Télévision Nous avons assisté, en exclusivité, aux répétitions de Blanche, avant son départ pour Kiev.

On y croit. On peut se le permettre au vu de la qualité de la chanson qui représentera la Belgique au 62e Concours Eurovision de la chanson. Premier test : le 9 mai prochain à Kiev. Blanche et son City Lights devront alors se qualifier pour la finale du 13 mai. Du haut de ses 17 ans, l’ancien talent remarqué à The Voice Belgique ne peut pas échapper à la pression. Alors, elle répète. Dans les détails. Les moindres gestes d’une chorégraphie pas omniprésente mais qui a du sens.

À quoi ressemblera donc la prestation de Blanche sur la scène de Kiev, à l’heure de l’Eurovision ? Nous avons assisté aux répétitions - pour l’occasion sur le plateau de The Voice, où elle se produisait hier soir - avant que la délégation belge ne décolle pour l’Ukraine. Micro sur pied, Blanche se tient à l’avant de la scène.

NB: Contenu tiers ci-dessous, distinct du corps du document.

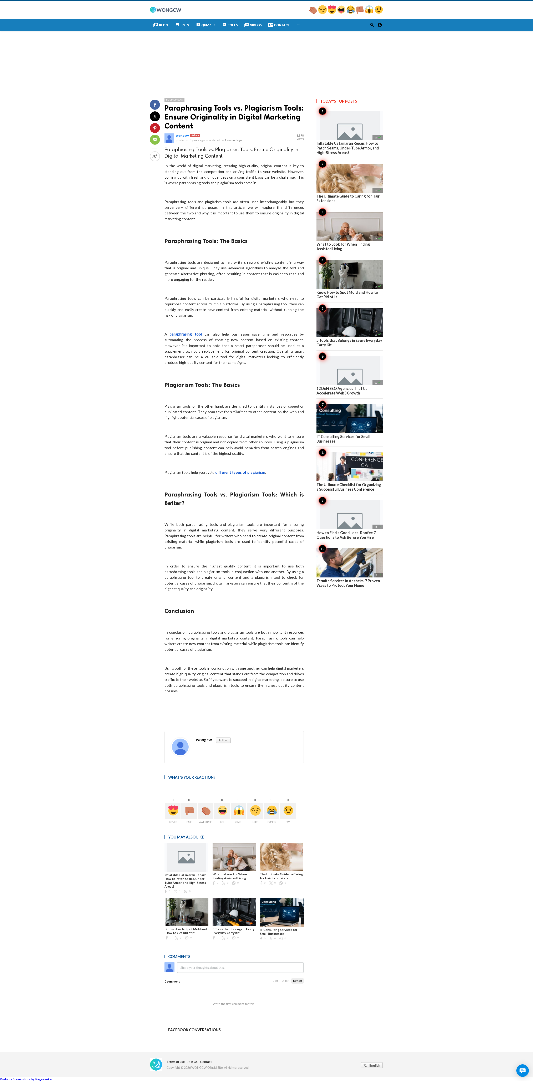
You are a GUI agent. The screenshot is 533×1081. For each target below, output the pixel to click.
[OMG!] (369, 13)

Une choriste de Loïc Nottet

Face à elle, la productrice de l’émission, l’auteur de la chanson. Derrière elle, un grand écran. Et deux choristes, cheveux blond platine coupés courts, de noir vêtues. Les plus attentifs remarqueront peut-être que l’une d’elles a déjà apposé sa voix sur celle d’un représentant belge à l’Eurovision : c’était il y a deux ans, quand Loïc Nottet avait défendu nos couleurs avec Rhythm Inside. Les deux choristes n’ont pas été choisies au hasard : anglaises, elles ont été formées dans une école où on apprend à chanter et à danser, nous glisse la production.

Ici, sur City Lights aux sonorités électro-pop, pas de pas de danse endiablés. Juste des gestes précis, qui renforcent les images défilant sur l’écran. Il est question d’une sphère, d’un atome, qui éclate, puis se reconstitue après la traversée d’un tunnel. La chanson est envoûtante. La chorégraphie n’est pas dans la démonstration. Pas de mise en scène extravagante ici. Mais Blanche ne veut pas se tromper. Alors, elle peaufine. Tout est pourtant dans sa voix, et son regard. Ce soir-là, Blanche aura répété quatre fois sa future prestation à l’Eurovision, histoire d’assurer ses gestes. Et de promettre à la Belgique de grandes chances de repartir avec le trophée !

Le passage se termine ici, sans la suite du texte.